Палаты были окружены обширным двором.
– Вот княжьи хоромы. А коли вам к князю, так надобно кого-нибудь из бояр позвать, – проговорил страж.
– Поди и позови, – сказал юноша.
Он говорил тоном власть имущего, и воин беспрекословно повиновался.
Юноша между тем спокойно спрыгнул с седла.
То же сделали и все остальные.
– Твери-то до Москвы далеконько, – промолвил спутник молодого человека, широкоплечий, бородатый мужчина с угрюмым лицом.
– Есть грех. Ну да вот, когда Москву осилим, так и Тверь приукрасим. Почище московских соборы построим.
Стражник в скором времени вернулся с каким-то княжеским придворным, который, по-видимому, был очень недоволен, что его потревожили, и потому очень неприветливо спросил приезжих:
– Что надоть?
– Нужно нам пред очи князевы… Прибыли мы с Москвы челом бить князю, чтоб принял он нас под свою руку… От великого князя Дмитрия Иваныча мы отъехали… Я сын помершего московского тысяцкого Иван Вельяминов, а этот вот – богатый гость московский Некомат Суровчанин. Сделай милость, доведи до князя о нашем приезде и просьбишке.
Узнав, кто такие приезжие и цель их прибытия, придворный смягчил тон.
– Ладно, я скажу князю. Принять не принять – его воля. А вы подите во двор, у крылечка подождите… Может, князю сегодня-то и недосуг.
Вместе с ним Вельяминов и Суровчанин прошли к крыльцу, где остановились, а придворный скрылся в сенях.
Прошло немного времени,
– Охоч вас видеть.
Можно было бы подивиться такой поспешности приема, если бы прибывшие не были людьми московского князя.
Но в данном случае являлись несколько причин, заставлявших князя без колебания и даже торопливо принять приезжих.
Во-первых, их приезд льстил его самолюбию:
– От великого князя ко мне отъезжают – стало быть, чуют, что и я князь сильный.
Во-вторых, перебежчики – или по крайней мере один из них – были в Москве не малыми людьми: сын тысяцкого что-нибудь да значил.
В-третьих, не принять их значило, быть может, не узнать каких-нибудь важных новостей о своем исконном враге – новостей, которые, разумеется, могли бы послужить ко вреду московского князя и на пользу ему, Михаилу.
Когда Вельяминов и Некомат шли по княжеским палатам, сердца их бились учащенно.
Иван был бледен и нервно кусал губы.

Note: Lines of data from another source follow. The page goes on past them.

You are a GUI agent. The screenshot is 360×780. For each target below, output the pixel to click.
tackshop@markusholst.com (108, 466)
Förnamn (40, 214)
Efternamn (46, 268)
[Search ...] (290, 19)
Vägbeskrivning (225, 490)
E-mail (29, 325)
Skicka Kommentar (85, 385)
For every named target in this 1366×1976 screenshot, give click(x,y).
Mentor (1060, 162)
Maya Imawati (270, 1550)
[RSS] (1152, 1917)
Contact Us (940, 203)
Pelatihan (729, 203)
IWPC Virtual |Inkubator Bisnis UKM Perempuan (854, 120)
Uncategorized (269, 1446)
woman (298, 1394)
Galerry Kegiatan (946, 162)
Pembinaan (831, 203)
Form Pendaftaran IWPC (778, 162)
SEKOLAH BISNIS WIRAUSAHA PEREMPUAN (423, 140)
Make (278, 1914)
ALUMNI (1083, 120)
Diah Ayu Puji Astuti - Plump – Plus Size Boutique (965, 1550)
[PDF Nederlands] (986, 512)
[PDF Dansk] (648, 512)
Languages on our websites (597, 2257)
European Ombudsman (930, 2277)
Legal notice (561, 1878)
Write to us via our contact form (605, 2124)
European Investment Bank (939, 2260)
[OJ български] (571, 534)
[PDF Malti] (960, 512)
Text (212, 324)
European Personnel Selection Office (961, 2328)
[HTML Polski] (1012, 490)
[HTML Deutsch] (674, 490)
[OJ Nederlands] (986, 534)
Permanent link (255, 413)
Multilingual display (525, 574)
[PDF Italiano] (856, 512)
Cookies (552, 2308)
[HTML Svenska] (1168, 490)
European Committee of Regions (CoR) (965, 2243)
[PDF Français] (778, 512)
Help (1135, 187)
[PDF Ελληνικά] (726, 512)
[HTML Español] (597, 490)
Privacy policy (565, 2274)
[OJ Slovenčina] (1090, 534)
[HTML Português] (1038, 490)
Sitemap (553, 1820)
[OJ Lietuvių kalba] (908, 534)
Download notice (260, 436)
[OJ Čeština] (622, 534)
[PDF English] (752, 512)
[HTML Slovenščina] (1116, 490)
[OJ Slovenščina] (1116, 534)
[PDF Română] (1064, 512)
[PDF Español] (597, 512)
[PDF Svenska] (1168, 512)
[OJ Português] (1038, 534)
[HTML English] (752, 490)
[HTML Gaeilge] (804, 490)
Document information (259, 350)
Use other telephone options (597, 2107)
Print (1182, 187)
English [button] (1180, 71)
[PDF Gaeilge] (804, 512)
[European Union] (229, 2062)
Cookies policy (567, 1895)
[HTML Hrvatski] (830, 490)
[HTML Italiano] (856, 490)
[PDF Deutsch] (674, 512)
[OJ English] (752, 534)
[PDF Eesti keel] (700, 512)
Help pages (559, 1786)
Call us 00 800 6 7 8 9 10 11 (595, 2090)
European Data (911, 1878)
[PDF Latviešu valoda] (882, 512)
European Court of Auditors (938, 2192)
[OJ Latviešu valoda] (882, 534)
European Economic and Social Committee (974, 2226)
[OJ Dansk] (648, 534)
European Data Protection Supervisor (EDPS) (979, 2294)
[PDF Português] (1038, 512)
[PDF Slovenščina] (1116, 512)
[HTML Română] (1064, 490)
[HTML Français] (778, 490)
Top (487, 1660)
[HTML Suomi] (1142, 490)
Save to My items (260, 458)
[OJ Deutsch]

Руки его, державшие шапку, слегка дрожали.
Суровчанин шел понурым и бледным, не менее своего сопутника. Где-то в глубине сердца шевелился неприятный червячок совести и мучительно сосал.
Оба понимали, что наступает решительный момент задуманного дела и что сейчас они совершат величайшее преступление – измену. Но… отступать было уж поздно.
Княжой придворный ввел их наконец в обширную светлицу с громадным образом в углу, увешанную дорогими коврами и пестро расписанной подволокой [9] ; лавки были покрыты алым сукном, расшитым по краю золотою каймой.
9
Подволока – потолок.
В глубине комнаты, как раз против двери, стояло на некотором возвышении дубовое кресло с резными ручками. На нем сидел мужчина лет тридцати пяти, с умным лицом и живым, несколько жестким взглядом серых глаз.
Это был князь тверской Михаил Александрович.
Рядом стояли два стражника в алых кафтанах, держа в руках блестящие секиры.
Позади толпились несколько ближних бояр.
Войдя, перебежчики покрестились на образ, потом поклонились князю, коснувшись пальцами пола.
Князь окинул их внимательным взглядом, потом проговорил звучным и мягким голосом:
– От Москвы отъехали?
– Да, – заговорил Вельяминов, – неможно служить у князя Московского… Изобидел он меня до смерти. Сын я тысяцкого Иван Вельяминов… Бью тебе, княже, челом, прими под свою высокую руку.
Почти в тех же словах выразил свою просьбу и Некомат, назвав себя.
– Так вам московский князь не люб? – сказал Михаил Александрович с улыбкой. – Чаете, что я боле люб буду.
– Вестимо, ты не обидишь… А мы тебе верой-правдой послужим, – сказал Иван.
– Головы своей не пожалеем, – добавил Некомат.